### Exercise aim:
Your copy starts at the line containing "Given: Enable the Custom Angle checkbox" and ends at the last line below. Copy exactly, without pictures.

### Source material:
>>>
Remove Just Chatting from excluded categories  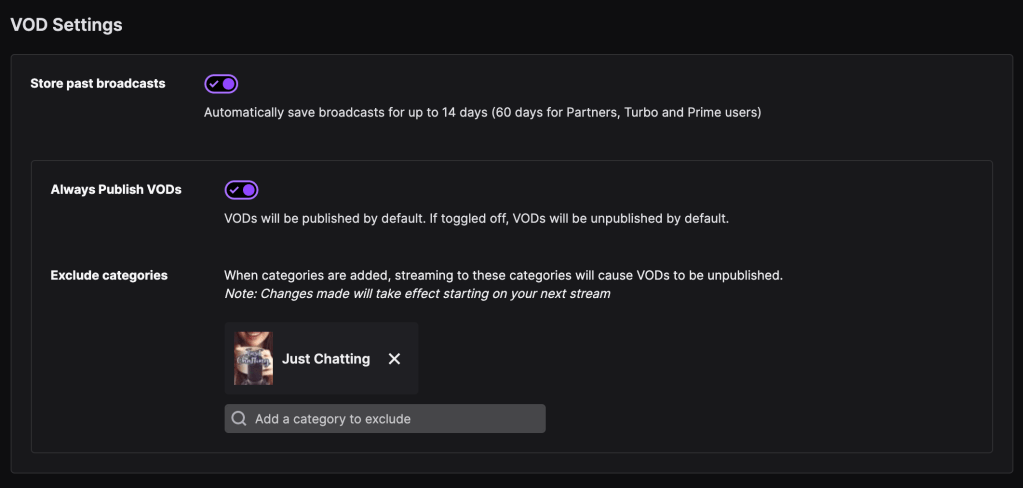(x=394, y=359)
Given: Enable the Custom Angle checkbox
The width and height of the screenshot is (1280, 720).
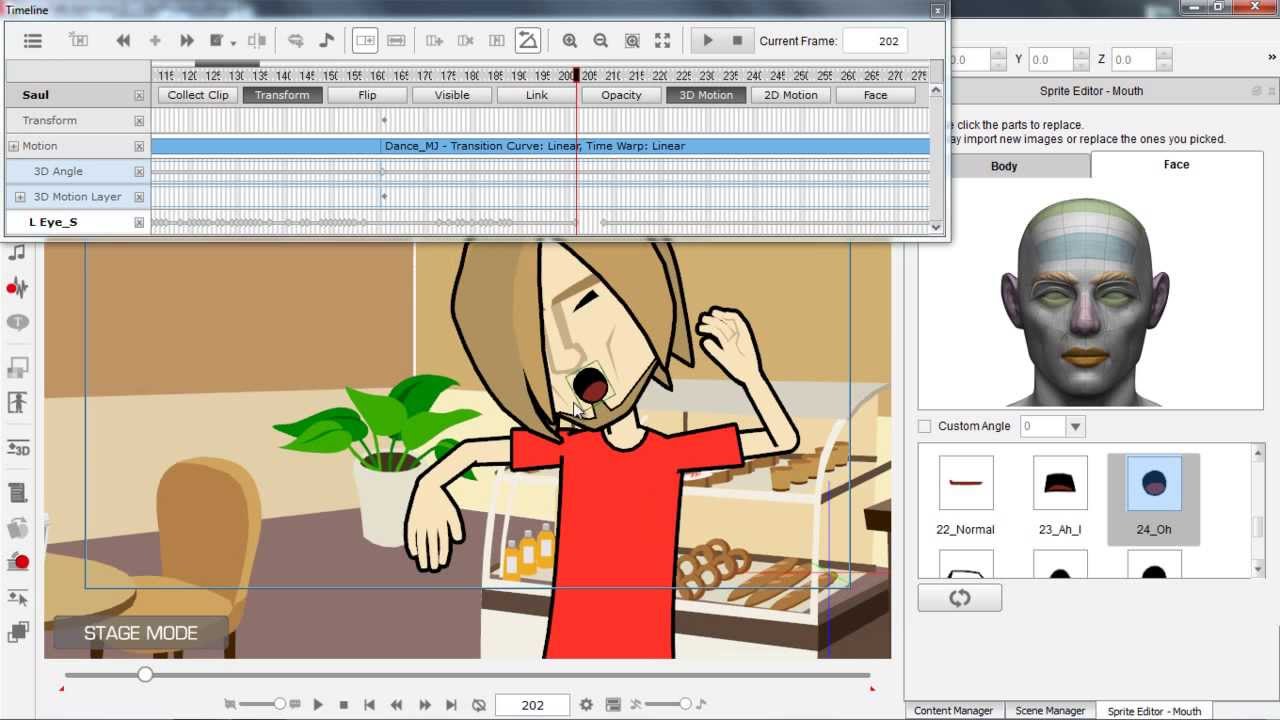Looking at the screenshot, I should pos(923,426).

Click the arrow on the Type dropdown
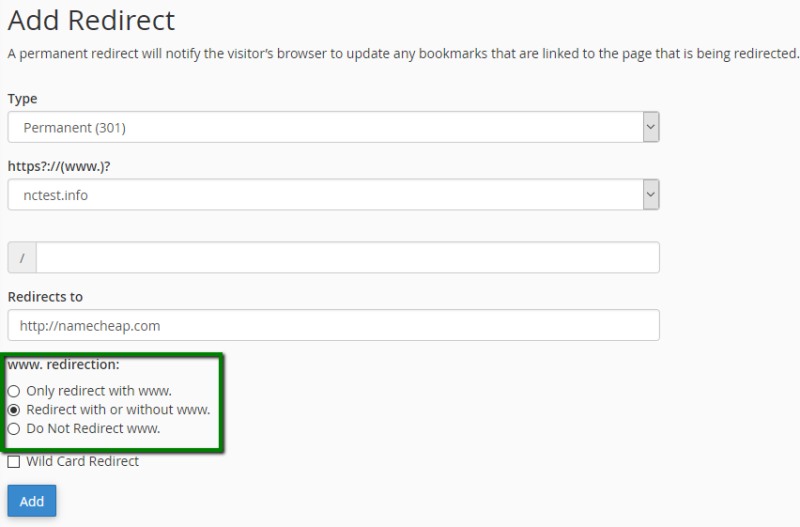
<<<
### Answer section:
Given: Enable the Custom Angle checkbox
The width and height of the screenshot is (1280, 720).
Looking at the screenshot, I should pos(923,426).

Click the arrow on the Type dropdown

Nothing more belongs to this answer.